At the beginning if the year, cannabis was re-legalized in Colorado. Those opposed to the move predicted dire results for the Rocky Mountain State, including increased usage and a rise in stoned drivers causing an increase in traffic fatalities.
Those opposed to the re-legalization cite examples of more people testing positive for cannabis in their system, which doesn’t prove the person was actually high at the moment of testing, only that the person had consumed cannabis within the past couple of weeks. Radley Balko writes, “one dubious example, in which the Colorado Highway Patrol and some local and national media perpetuated a story that a driver was high on pot when he slammed into a couple of police cars parked on an interstate exit ramp. While the driver did have some pot in his system, his blood-alcohol level was off the charts and was far more likely the cause of the accident.”
However, the media reports of this accident didn’t mention alcohol as being involved.
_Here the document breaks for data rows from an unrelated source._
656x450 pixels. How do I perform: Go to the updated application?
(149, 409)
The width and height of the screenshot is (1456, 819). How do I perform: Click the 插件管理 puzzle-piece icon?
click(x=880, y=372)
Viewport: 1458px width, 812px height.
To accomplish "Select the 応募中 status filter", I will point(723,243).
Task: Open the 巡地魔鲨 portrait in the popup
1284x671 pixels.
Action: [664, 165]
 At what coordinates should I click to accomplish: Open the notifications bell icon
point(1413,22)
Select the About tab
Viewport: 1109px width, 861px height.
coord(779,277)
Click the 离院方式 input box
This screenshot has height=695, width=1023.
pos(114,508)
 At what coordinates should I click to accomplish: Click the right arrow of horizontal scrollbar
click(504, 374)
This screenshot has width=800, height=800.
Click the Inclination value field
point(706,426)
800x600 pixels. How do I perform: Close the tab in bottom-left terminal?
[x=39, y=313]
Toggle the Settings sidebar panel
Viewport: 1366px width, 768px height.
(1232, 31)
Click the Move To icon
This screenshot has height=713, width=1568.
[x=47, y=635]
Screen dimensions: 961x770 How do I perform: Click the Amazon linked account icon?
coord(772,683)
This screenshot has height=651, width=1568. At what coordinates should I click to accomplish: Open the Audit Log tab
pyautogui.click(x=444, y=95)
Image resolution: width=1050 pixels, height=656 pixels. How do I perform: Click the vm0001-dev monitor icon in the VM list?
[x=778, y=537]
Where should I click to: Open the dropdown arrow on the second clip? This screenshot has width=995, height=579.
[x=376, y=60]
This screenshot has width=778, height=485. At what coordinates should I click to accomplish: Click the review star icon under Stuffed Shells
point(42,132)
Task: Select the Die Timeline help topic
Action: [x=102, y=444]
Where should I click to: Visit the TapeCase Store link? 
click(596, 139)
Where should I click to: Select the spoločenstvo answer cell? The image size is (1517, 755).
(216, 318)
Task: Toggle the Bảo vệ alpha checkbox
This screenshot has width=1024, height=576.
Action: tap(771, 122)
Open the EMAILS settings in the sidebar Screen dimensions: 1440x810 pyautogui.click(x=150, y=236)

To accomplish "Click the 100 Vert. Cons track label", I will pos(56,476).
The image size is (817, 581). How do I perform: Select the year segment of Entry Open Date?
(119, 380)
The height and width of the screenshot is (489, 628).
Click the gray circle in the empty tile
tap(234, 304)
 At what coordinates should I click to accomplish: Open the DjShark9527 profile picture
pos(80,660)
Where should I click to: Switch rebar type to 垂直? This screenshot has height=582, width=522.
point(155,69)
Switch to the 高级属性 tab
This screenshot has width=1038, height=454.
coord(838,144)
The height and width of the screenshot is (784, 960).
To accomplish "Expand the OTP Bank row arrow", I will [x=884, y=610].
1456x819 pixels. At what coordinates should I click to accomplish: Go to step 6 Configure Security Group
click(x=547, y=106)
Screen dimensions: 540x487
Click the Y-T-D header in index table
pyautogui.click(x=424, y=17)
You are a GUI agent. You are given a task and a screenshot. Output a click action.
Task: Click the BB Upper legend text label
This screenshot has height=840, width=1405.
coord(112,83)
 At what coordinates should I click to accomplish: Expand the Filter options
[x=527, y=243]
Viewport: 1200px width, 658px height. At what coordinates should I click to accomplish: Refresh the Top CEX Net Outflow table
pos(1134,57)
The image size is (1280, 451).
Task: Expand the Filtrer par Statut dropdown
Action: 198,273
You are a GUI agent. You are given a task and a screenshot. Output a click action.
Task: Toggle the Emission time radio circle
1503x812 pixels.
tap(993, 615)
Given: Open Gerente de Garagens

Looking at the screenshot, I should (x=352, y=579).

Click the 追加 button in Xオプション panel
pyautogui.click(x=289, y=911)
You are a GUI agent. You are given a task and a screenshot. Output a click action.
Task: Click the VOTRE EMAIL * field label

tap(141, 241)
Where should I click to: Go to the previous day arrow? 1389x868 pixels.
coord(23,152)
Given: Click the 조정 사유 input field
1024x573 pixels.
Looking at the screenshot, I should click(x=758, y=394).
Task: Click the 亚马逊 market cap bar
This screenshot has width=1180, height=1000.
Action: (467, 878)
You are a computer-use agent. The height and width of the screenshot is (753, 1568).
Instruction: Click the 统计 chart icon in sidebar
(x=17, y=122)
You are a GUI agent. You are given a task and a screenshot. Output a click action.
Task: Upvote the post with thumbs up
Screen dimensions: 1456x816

Could it be that the media reports, which included briefings by the police, were being written in a way to further an agenda? Could it be that because alcohol has been legal longer, and is more accepted, that the media decided to gloss over a drunk-driving accident to perpetuate the myth of the danger of stoned-drivers?
A recent study was released showing the statistical highs, lows and averages for traffic fatalities during the previous 12 years. Traffic fatalities for both 2013 and 2014 are below the average, and 2014, to date, has been safer than 2013, during the same time preiod. Balko adds, “While the number of miles Americans drive annually has leveled off nationally since the mid-2000s, the number of total miles traveled continues to go up in Colorado. If we were to measure by rate, then, the state would be at lows unseen in decades.”
In July, the US House Oversight Committee held a hearing titled Planes, Trains and Automobiles: Operating While Stoned to discuss “the impact of… increasing use of marijuana in our society.” John Mica, who chaired the subcommittee hearing said, “We have no standard test for marijuana for drivers,” adding “We are going to have a lot more people stoned on the highway and there will be consequences.”
Some have called for a zero-tolerance policy, saying the 5 nanograms of THC per milliliter of blood is too permissive. There is however a problem with zero-tolerance. Despite such a policy being thrown out in Arizona, it would essentially mean that anyone who uses cannabis on a somewhat regular basis would be prohibited from driving even if they are not high. Could you imagine the outrage if a legislator proposed prohibiting drinkers or tobacco smokers from driving if those substances had been used in the previous 2-4 weeks? One thing is certain, if no one were allowed to drive, traffic fatalities would approach zero!